An arson attempt at the residence of France's Speaker of the Assembly has put the spotlight on acts of vandalism aimed at France's public institutions. While no link has been confirmed with France's Yellow Vest movement, the attempt has raised questions over how far people are prepared to go to make their grievances heard.

Richard Ferrand, Chairman of the Assembly for France’s ruling party La République En Marche (LREM) was no doubt surprised to hear that his secondary residence in Brittany was the venue of attempted arson on Saturday.

Local police said they found a blanket, a piece of rubber tubing and a handmade torch imbibed with fuel, which confirmed “without doubt” the criminal intent of the perpetrators. Ferrand has pressed charges and an investigation is under way.

No evidence of ‘Yellow Vest’ motive

The attempted arson, which took place on the same day as the 13th Yellow Vest protests, was initially suspected be linked to the movement’s hardline demonstrators.

But according to Jean-Philippe Recappé, public prosecutor of Brest (Brittany), no evidence of this has been found.

“There was no graffiti, demands or other signs that link the arson with the gilets jaunes”, said Recappé. “A window shutter and pane exploded, that was it.”

He also underlined the absence of danger for Ferrand.

“This is not a main residence”, Recappé said. “No one was in the house”.

"Nothing can justify the threats, violence and vandalism"

How far will the vandals go?

Even if this incident did not cause any severe damage, it brings into light questions that are becoming more and more pertinent in France in the wake of the continuing Yellow Vest protests.

How far does one go to make one’s grievances heard?

According to parliamentary sources, some sixty deputies of President Macron’s ruling party LREM have been targeted with violence or insults since the Yellow Vest movement began in November.

“Attacking a Ministry, vandalising parliamentary offices, hateful and racist letters against deputies, and now arson at Richard Ferrand’s house – what next for elected officials?” asked LREM deputy Sandrine Mörch.

Indeed, hardline Yellow Vest protesters have sprayed graffiti, and burnt cars in front of elected officials’ homes since the beginning of the movement.

A few weeks ago, violent Yellow Vest protesters bulldozed into the offices of France’s government spokesman and smashed cars.

On Saturday, during the 13th week of Yellow Vest protests, some demonstrators urinated on France’s National Assembly and Senate buildings.

Interior Minister Christophe Castaner said on Saturday that these acts were “a threat to democracy”.

Scenes such as these have become a weekly Saturday event for Parisians since November last year (Photo - January 5, 2019). Reuters

France’s changing government systems – a sixth Republic?

France, of course is no stranger to massive public upheavals. This is where the people rose against established monarchy and beheaded the King and Queen.

France’s government system is also unique in the sense that it has gone through several ‘Republic systems’ since the 18th century.

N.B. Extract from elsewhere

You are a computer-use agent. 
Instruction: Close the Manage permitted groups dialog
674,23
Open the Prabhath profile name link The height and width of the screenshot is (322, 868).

France has embraced monarchy and imperialism, parliamentary and presidential-style democracies, and even a regime under German occupation.

These changes in government systems are known as France’s five ‘Republics’.

There have been calls of changing the system again to form a sixth Republic, with nearly 30,000 people responding in favour to a recent Facebook poll by one of the Yellow Vests leaders, Eric Drouet.

Most Yellow Vests want to protest peacefully. Here, a cry against police violence through music and fake blood. Hundreds of protesters have been injured and maimed in violent clashes with police. RFI/Marc Fichet


Peaceful majority upstaged by hardline vandals

What started out as protests against a fuel tax (later scrapped) has become a historical landmark in French history.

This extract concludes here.